Terrifying Photo Shows Shark As It Stalked Man Rowing Across Atlantic

A terrifying photo shows a 6-foot oceanic whitetip shark that stalked a man who was rowing on his own across the Atlantic.

Jack Jarvis, a 28-year-old soldier from Hampshire in the U.K., rowed from Portugal to Florida over 111 days to raise money for brain tumor charity, Braintrust, in honor of his grandfather. He is thought to be the only person in the world to have rowed this particular route solo.

Jarvis told Newsweek that while he was out at sea he "saw it all," including sharks, marlins, dolphins, whales, and flying fish. But one shark took a particular interest in him, and his boat.

White tip shark
A picture of the oceanic white tip shark caught stalking Jarvis' boat. Jack Jarvis

"I saw its fin and this sheer excitement came over me," Jarvis said. He immediately went inside the cabin to get his camera and bravely stuck his hand in the water to get a photo.

"It was about six feet away from the boat...it would back off and then in a burst of speed, get really close to the boat again," he said.

This continued for about 10 to 15 minutes before it "did a little flop" and disappeared into the depths completely.

Oceanic whitetip sharks are noted as one of the more aggressive sharks towards humans. According to the Florida Museum, which keeps the official shark attack file, whitetip sharks are prone to attacking humans out at sea. They have been known to attack ship and plane wreck survivors and are the suspects of several unsolved human deaths.

Jarvis said he was not afraid of the shark at all, rather he was excited at the once-in-a-lifetime experience.

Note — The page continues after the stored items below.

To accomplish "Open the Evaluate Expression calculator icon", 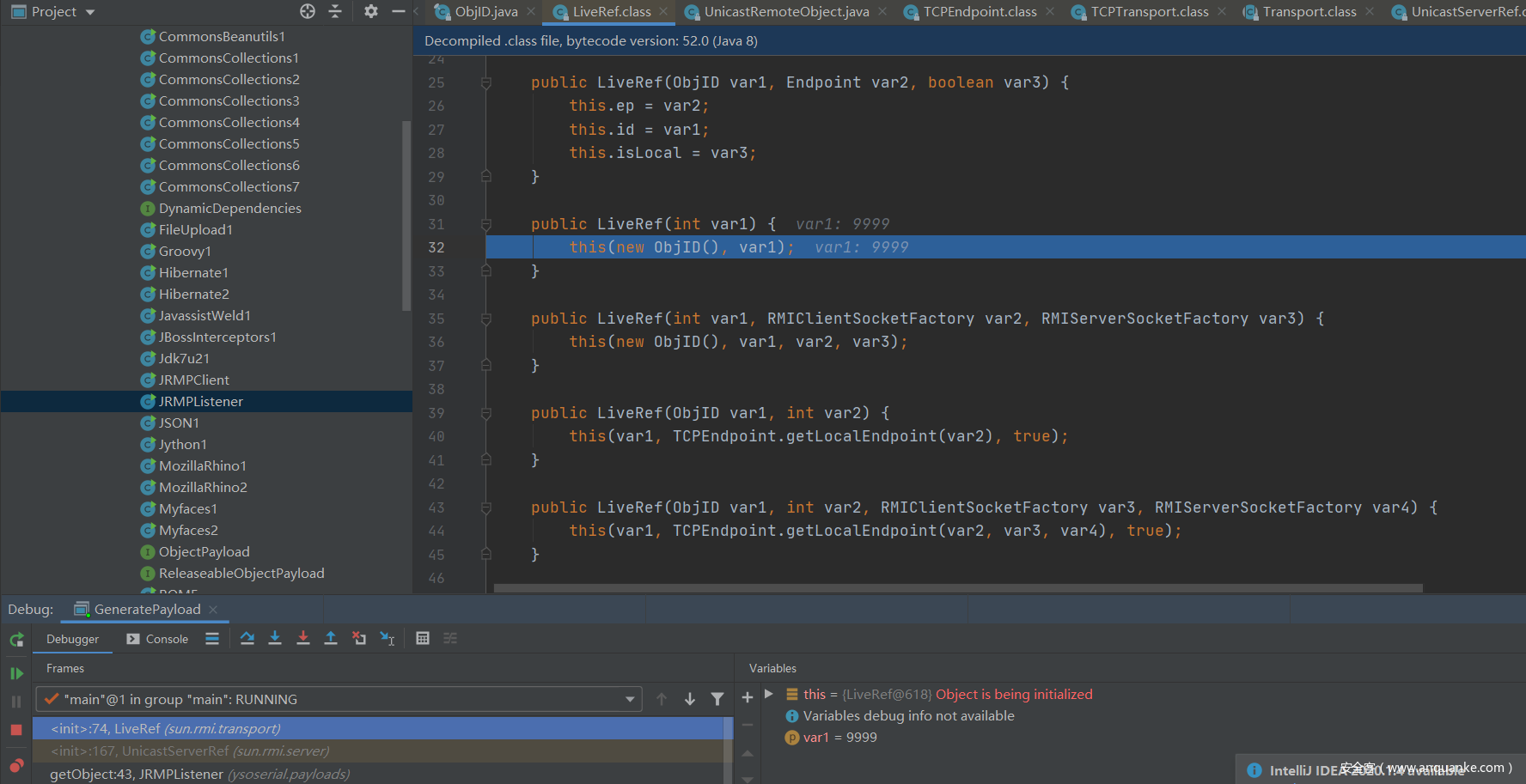I will (x=423, y=638).
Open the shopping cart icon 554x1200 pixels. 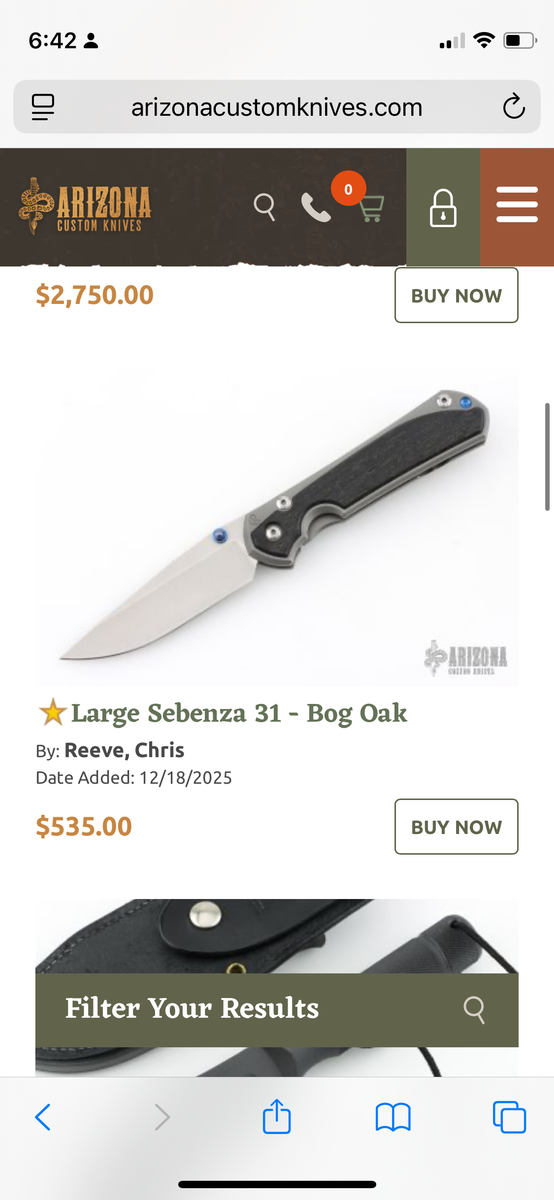(370, 207)
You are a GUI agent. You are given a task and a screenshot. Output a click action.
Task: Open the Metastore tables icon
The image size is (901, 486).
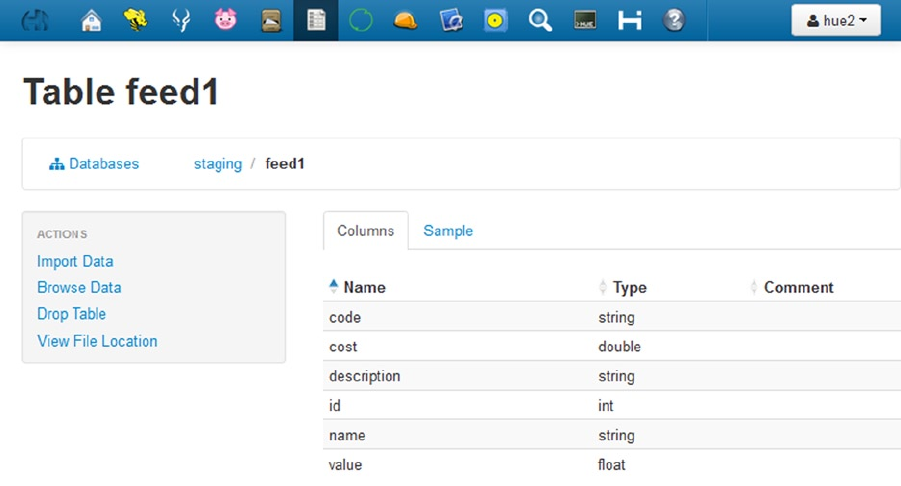[316, 20]
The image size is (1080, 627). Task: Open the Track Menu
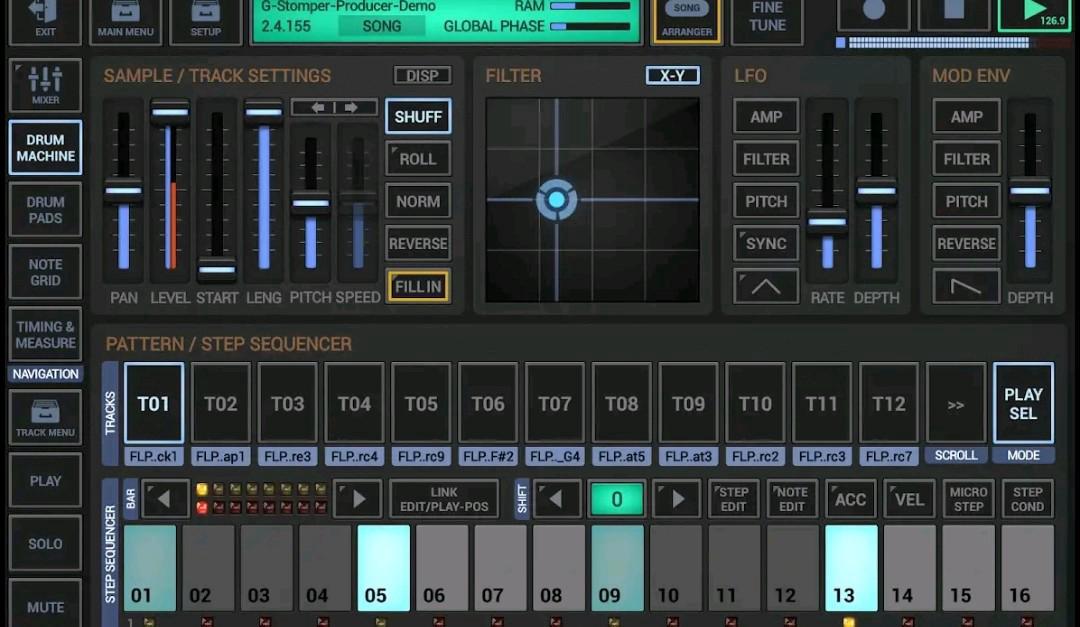tap(44, 417)
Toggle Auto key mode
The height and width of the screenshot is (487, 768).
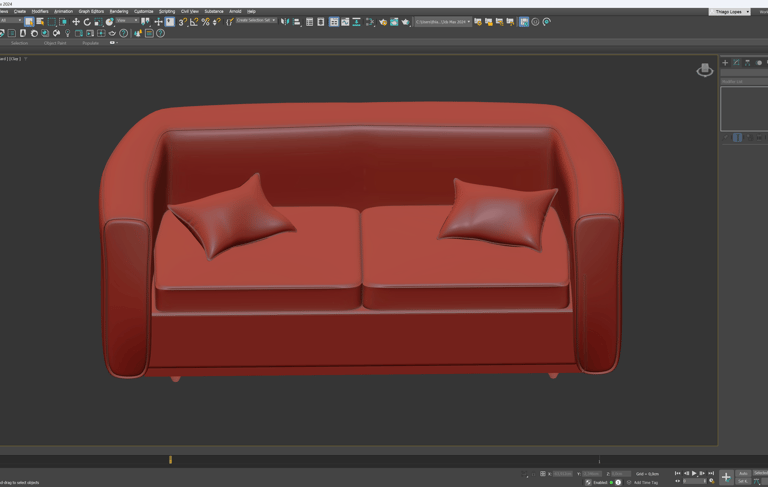[x=743, y=473]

"How many people would say they've seen a shark in the world? Not many," he said. "I was in the boat so I knew if it got a little bit too close for comfort I could always pull my hand up. And let's remember, humans kill hundreds of sharks every year and I think sharks kill probably less than five people a year... So if anyone was going to be scared, it should have been the shark."

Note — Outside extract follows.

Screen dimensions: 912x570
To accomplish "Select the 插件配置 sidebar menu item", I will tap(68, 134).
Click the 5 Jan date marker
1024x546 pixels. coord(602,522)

Oceanic whitetips are found in oceans worldwide, however they are a threatened species. They are under threat of being accidentally caught in commercial fishing nets, as well as being hunted for their fins.

They can grow up to 11 feet and are so-called because of the white color on the tips of their fins.

Jarvis said that as he watched the shark stalk his boat, the white tips "were really obvious."

Jarvis saw lots of other wildlife, such as this marlin - a type of large fish Jack Jarvis

It was not just the shark that Jarvis had a close encounter with.

"I saw a couple of whales as well but they would always seem really busy. So they would swim by me and go straightaway... it was a struggle to get a good picture," he said.

He said that flying fish would also frequently fly by his boat at nighttime, leaving scales everywhere.

"They would even hit and attack me directly, which was always a surprise," he said. "There were loads of birds as well. I always used to be amazed by them, I was like where the hell have they come from? I was 1,000 miles away from any land."

Jarvis completed his journey around two weeks ago when he arrived in south Florida. He has raised around $80,789 for Braintrust, surpassing his target of $65,000.